Volume II, No. 1; September 14, 2004
The Community Based Learning “Click” i
domestic violence all too often involves repeat offenses. Try as
it might, the justice system frequently fails to protect victims
even if they have dutifully reported an incident. Several years
ago, I was involved in a project in San Francisco with the Domestic
Violence Information Network to improve the recording and flow of
information to police so that they would be better prepared to recognize
a repeat offense. The project brought together representatives of the
police department, district attorney’s office, municipal judges,
and city jailers, and included community organizations that play an
important role finding temporary housing and helping abused spouses
put their lives back together. The collaborative project experience
was an eye opener to say the least.
I joined the project with all sorts of expectations regarding the
design of information systems. As a computing professional, I took
a formal academic approach based on a model that goes from specifications
to implementation to testing.

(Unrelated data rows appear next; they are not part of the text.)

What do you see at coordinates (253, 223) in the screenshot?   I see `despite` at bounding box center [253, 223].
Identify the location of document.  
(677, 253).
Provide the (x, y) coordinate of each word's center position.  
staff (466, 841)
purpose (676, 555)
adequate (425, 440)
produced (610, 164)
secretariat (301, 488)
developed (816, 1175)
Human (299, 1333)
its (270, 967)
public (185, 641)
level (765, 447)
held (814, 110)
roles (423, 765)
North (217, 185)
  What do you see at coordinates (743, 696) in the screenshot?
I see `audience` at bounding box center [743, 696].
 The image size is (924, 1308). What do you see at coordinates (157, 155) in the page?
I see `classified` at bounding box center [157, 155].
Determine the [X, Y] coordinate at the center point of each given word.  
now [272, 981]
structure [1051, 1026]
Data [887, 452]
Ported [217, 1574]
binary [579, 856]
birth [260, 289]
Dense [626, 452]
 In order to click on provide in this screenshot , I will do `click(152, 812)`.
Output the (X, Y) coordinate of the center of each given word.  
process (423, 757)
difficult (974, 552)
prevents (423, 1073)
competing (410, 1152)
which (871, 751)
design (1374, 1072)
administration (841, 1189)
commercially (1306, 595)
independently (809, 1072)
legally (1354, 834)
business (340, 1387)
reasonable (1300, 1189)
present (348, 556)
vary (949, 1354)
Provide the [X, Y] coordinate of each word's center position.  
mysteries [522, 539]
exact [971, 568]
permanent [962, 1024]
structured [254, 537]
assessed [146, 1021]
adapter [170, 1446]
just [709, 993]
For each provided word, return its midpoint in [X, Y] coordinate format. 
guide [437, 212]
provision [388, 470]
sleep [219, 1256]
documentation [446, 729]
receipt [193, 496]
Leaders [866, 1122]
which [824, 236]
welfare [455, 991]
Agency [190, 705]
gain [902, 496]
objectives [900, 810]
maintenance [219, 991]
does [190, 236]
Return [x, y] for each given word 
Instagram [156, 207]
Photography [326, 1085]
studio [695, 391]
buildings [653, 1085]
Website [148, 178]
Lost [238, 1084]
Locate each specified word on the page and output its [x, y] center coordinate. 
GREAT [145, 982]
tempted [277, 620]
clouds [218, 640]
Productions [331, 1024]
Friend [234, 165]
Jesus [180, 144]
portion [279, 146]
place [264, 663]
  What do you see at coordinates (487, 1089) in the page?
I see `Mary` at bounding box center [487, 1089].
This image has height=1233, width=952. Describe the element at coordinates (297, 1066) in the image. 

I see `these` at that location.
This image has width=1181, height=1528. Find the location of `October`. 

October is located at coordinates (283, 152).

What I learned was well beyond the
material covered in my collection of textbooks!
Typically, the judicial system first became involved when the abused
spouse (by the way, not always a woman) called the court and asked
for a temporary restraining order (TRO) to be placed on the offender.
The court issued this order and recorded it in the Department of
Justice records. At the time of our study, however, the police had
no direct access to this information, and as we discovered, the
only record of a TRO that was provided to the police was recorded
on a 3 x 5 index card that sat on the police sergeant’s desk.
Unfortunately, it was frequently the case that a second incident
of abuse would occur on the following day, and unless the police
dispatched to the scene had searched the index cards, they would
have no knowledge of the TRO.
One solution we considered was to have the 911 operators who received
the call (usually from a neighbor) search the Justice Department
records by street address to see if a TRO was in place. However,
the 911 operators were not authorized by the courts to have access,
and their focus was on the call at hand, determining its level of
severity and passing on this information to police dispatchers.
The dispatchers, on the other hand, were authorized to perform
a record search. In fact they sat in front of an elaborate screen
in which four quadrants were set up to help them work as efficiently
as possible – one for the list of all incoming calls sorted
by severity, one for the list of all locations of police vehicles,
one for the call they were immediately working on, and the last
for access to records. It was their practice, however, not to initiate
a search of the records unless the police at the scene requested
it – something the responding officers rarely did because
they were concerned with the potential for violence in front of
them. All too often, the offending spouse, hearing the police sirens
approach, would threaten extreme retribution if the police were
told about the prior incident. Not knowing about the TRO, the common
police practice was to conduct a “cooling off” walk
with the offender around the block. Once the police had left the
scene, the victim was at the mercy of the abuser.
There were numerous additional problems of information flow at
the D.A.’s office, the jail and the shelters that I won’t
go into here. I will add that every person we met in the network,
from the judges to the police to the lawyers and the shelter operators
were earnest and dedicated in their efforts to make things better,
but the gaps in the system could lead to tragic consequences.
Alas, here’s what we discovered – the uselessness of
the information system in preventing repeat offenses was not due
to technological issues of access and performance, but rather to
a series of rules and practices that prevented timely information
to be present at hand. For all my training and for all the structured
approaches that I had presented to the students who accompanied
me on the study, I discovered a more profound truth – the
information system rules were a far second in importance to the
human system rules. This is a lesson that would be nearly impossible
to convey in the classroom.
It was during this experience that I had my community based learning
“click”. The “click”, you may recall, was
an expression for a consciousness raising insight that was popularized
by Gloria Steinem and other feminists in the 1960s. It referred
to the moment when a woman experienced discrimination so clearly
that she saw her whole life in a radically new light, an epiphany
that would change her worldview.
So, I unapologetically usurp the term for my community based learning
awakening. Once recognizing the complex relationship between systems,
both human and machine, I never looked at a design again in quite
the same way. And I continue to embrace experiential learning for
my students, so that they might have their own clicks.
The information system, by the way, did improve somewhat a year
later when the police department had laptops installed into many
of their vehicles. Coincidentally this was the consequence of a
parallel study quite separate from our own that was conducted by
a faculty colleague in Public Administration who knew less about
technology but more about how things actually work.
CSU, Service-Learning Faculty Scholar
i The full version of this article, What I Never
Learned in Class: Lessons from Community Based Learning appeared
in the AAHE Monograph on Concepts and Models for Service-Learning
in Engineering, “Projects That Matter.”